= Reading text =
## START

Metrics Collection
Ratchet provides a MetricsCollector SPI that receives callbacks during the job execution lifecycle. The reference implementation ships with a no-op default, a ready-to-use Micrometer adapter module (ratchet-micrometer), and a straightforward path for building custom integrations.
MetricsCollector SPI
The SPI defines three core lifecycle callbacks plus an optional callback-failure hook:
package run.ratchet.spi;
@Incubating
public interface MetricsCollector {
/**
* Notifies that a job has started execution.
*
* @param jobId the unique job identifier
* @param type the job type (SINGLE, RECURRING, BATCH, etc.)
* @param priority the job priority level
*/
void jobStarted(UUID jobId, JobType type, JobPriority priority);
/**
* Notifies that a job has completed successfully.
*
* @param jobId the unique job identifier
* @param type the job type
* @param executionTimeMs the execution time of the completed attempt in milliseconds
*/
void jobCompleted(UUID jobId, JobType type, long executionTimeMs);
/**
* Notifies that a job has failed.

## END

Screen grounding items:
## START

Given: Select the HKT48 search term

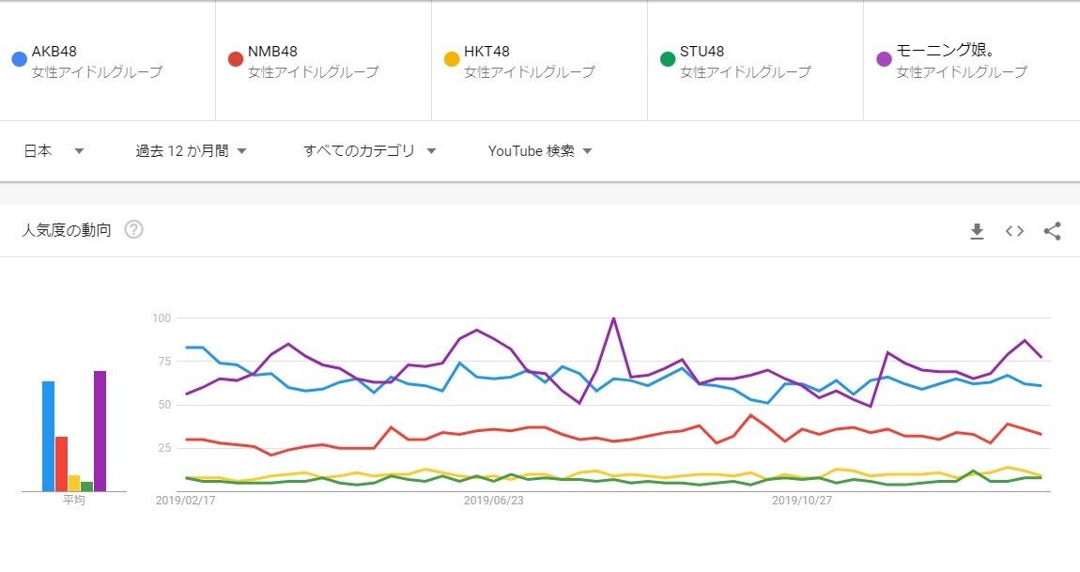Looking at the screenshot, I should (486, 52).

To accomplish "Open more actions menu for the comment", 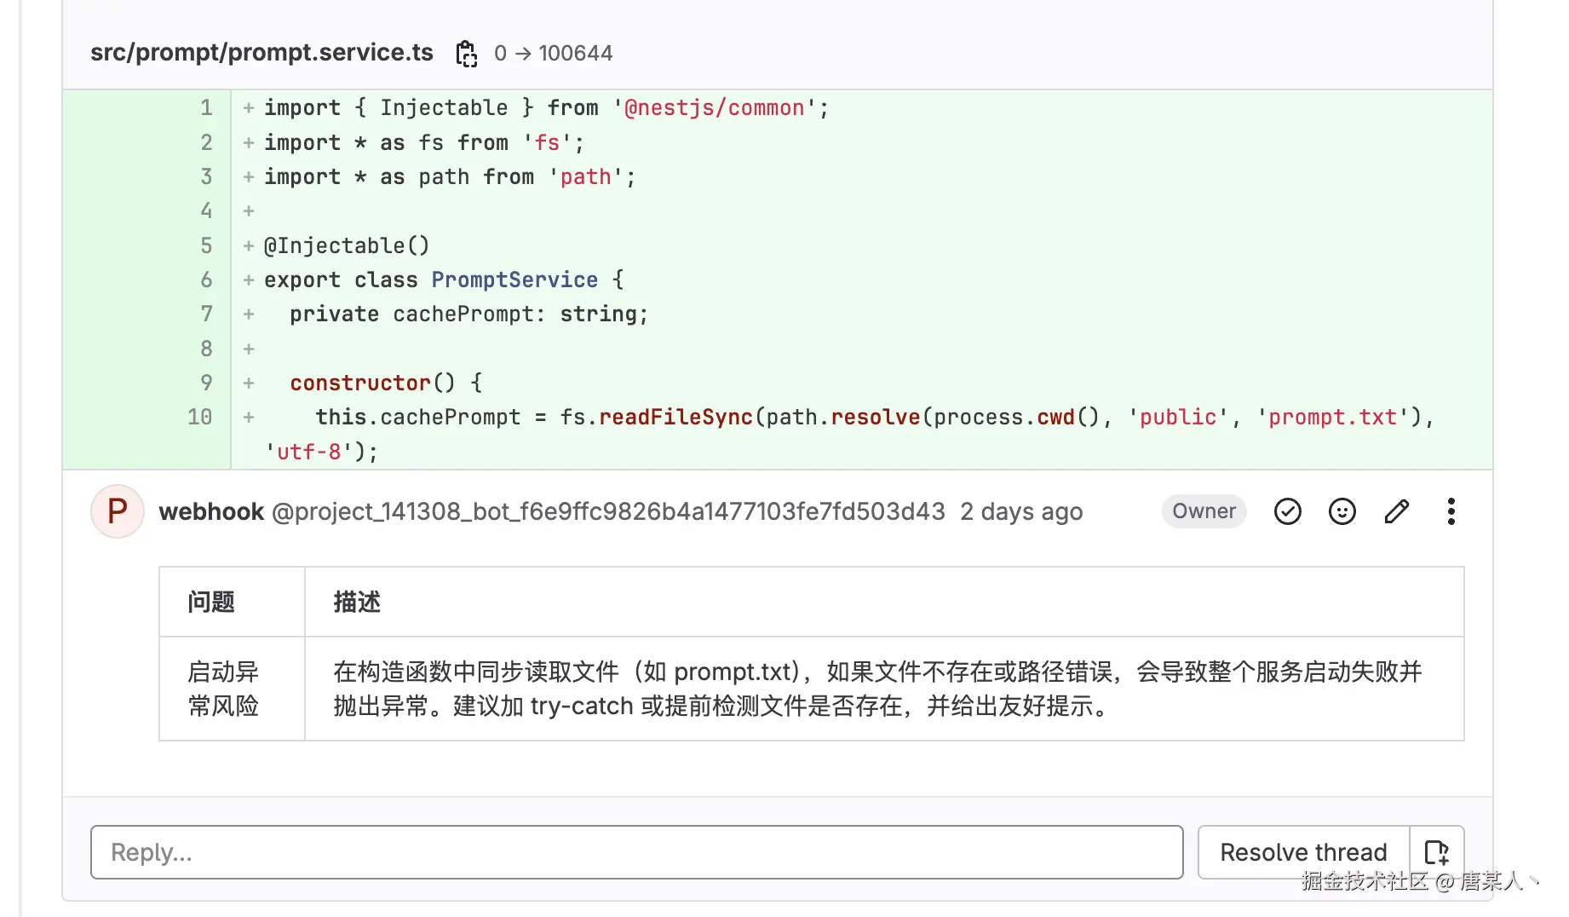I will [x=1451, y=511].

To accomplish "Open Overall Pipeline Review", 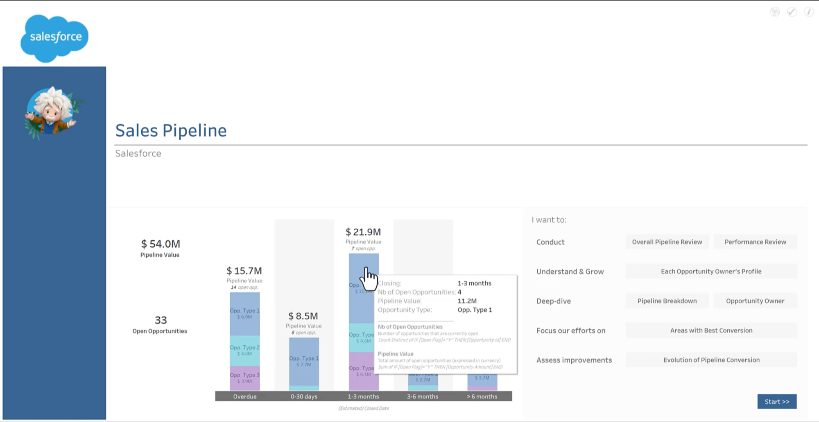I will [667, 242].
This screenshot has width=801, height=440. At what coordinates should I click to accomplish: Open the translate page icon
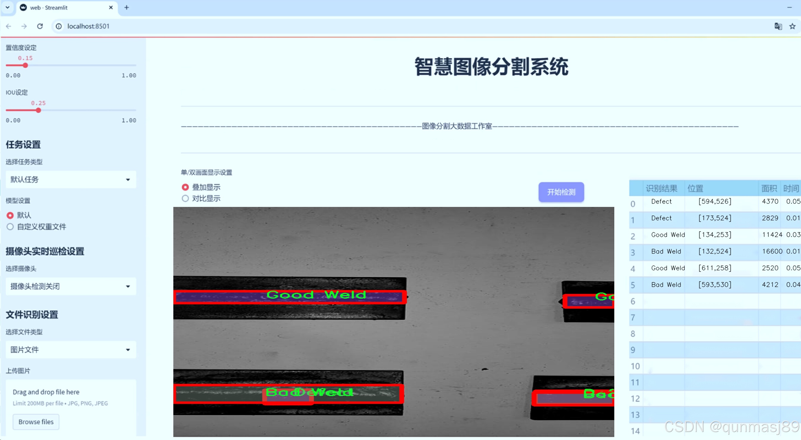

## END

= Brief =
According to the metrics collection page, what is the Micrometer adapter module called? The items play no part in the task.

= Answer to the problem =
ratchet-micrometer